As can be seen from the data in table 1, the degradable preservative film prepared in example 1 has a large oxygen permeability, and due to the vigorous respiration of agaricus bisporus, the oxygen consumption in the packaging bag is fast, and the large oxygen permeability, the oxygen concentration in the packaging bag can be effectively adjusted, and the harm of anaerobic respiration, alcoholism and the like of fruits and vegetables can be prevented; the degradable preservative film prepared in the embodiment 1 has a high water vapor transmission rate, so that unnecessary water can be effectively diffused, and phenomena of fruit and vegetable rot, microorganism breeding and the like caused by condensation are prevented.

The degradation rates of the wrap films of example 1 and comparative example 2 were measured as follows, and the results are shown in Table 2.
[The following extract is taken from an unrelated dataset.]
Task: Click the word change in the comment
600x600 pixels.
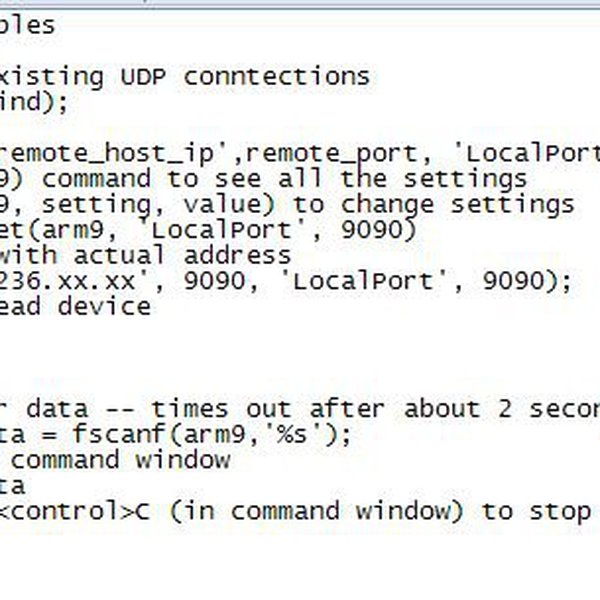Action: point(387,206)
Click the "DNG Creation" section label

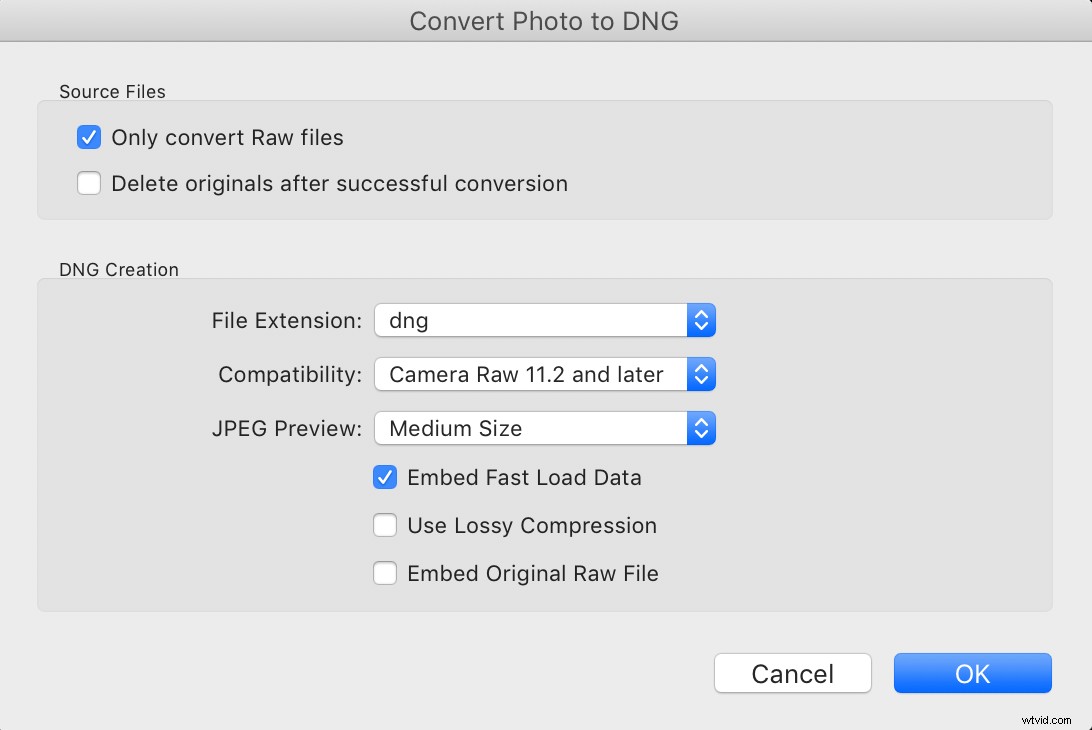(x=118, y=269)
Cutting the preservative film into 10 x 35mm²Drying the rectangle at 60 ℃ to constant weight; placing the preservative film into a 10mL sample bottle, and recording the initial mass m of the film₀Adding degradation liquid (the degradation liquid is hydrochloric acid water solution with the concentration of 0mol/L, 0.1mol/L, 0.2mol/L and 0.5mol/L or sodium hydroxide water solution with the concentration of 0.1mol/L, 0.2mol/L and 0.5 mol/L) and then putting the mixture into a constant temperature oscillation box at 65 ℃; taking out the preservative film after a period of time, rinsing the preservative film for three times by using deionized water, drying the preservative film at 60 ℃ to constant weight, and weighing the preservative film and recording the mass as m_NEach sample was measured 3 times in parallel and the sample degradation rate was calculated according to the following formula:

because the degradation medium is gradually consumed in the degradation process, in order to avoid the medium concentration from being greatly changed in the experiment process, the degradation liquid is replaced every 24 hours in the experiment.

Table 2 degradation rates of the cling films of example 1 and comparative example 2

The degradation rate of the degraded preservative film of example 1 in table 2 in the hydrochloric acid degradation solution is plotted as shown in (a) of fig. 1; a graph is drawn on the degradation rate of the preservative film of comparative example 2 in table 2 in a hydrochloric acid degradation solution, as shown in (b) of fig. 1; the degradation rate of the degraded preservative film of example 1 in table 2 in the sodium hydroxide degradation solution is plotted as shown in (c) of fig. 1; the degradation rate of the wrap film of comparative example 2 in table 2 in the sodium hydroxide degradation solution was plotted as shown in (d) of fig. 1. It can be known from the table 2 and the figure 1 that the degradable preservative film prepared in the example 1 has a high degradation rate in both the hydrochloric acid degradation solution and the sodium hydroxide degradation solution.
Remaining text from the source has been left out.